The task | Lines with "Open": please show every one of them from the listing below.

Raw data |
______

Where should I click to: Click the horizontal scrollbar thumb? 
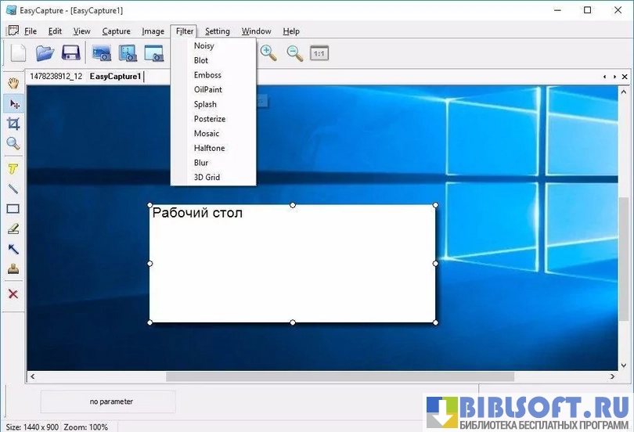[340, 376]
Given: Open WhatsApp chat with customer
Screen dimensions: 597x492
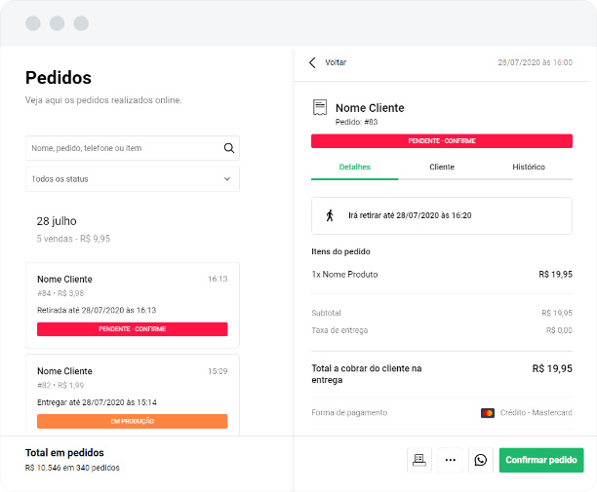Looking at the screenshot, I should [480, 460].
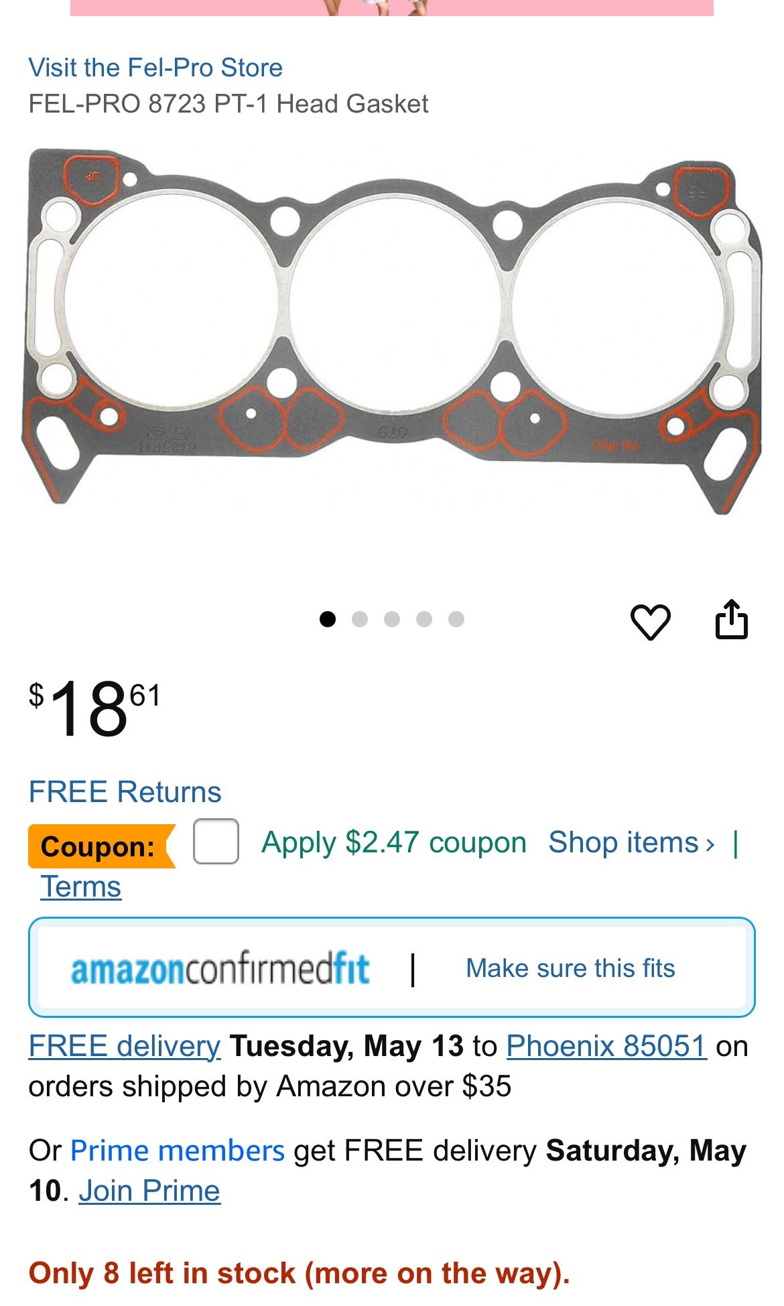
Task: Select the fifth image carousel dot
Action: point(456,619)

______

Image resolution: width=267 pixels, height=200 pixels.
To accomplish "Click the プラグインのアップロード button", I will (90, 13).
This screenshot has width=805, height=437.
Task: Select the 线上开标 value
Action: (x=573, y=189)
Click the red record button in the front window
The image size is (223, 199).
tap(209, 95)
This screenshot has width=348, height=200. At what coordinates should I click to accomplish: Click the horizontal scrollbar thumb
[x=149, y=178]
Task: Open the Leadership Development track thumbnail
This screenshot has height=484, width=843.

______

Solution for this exercise |
Given: Open WhatsApp chat with customer
Task: Open the Leadership Development track thumbnail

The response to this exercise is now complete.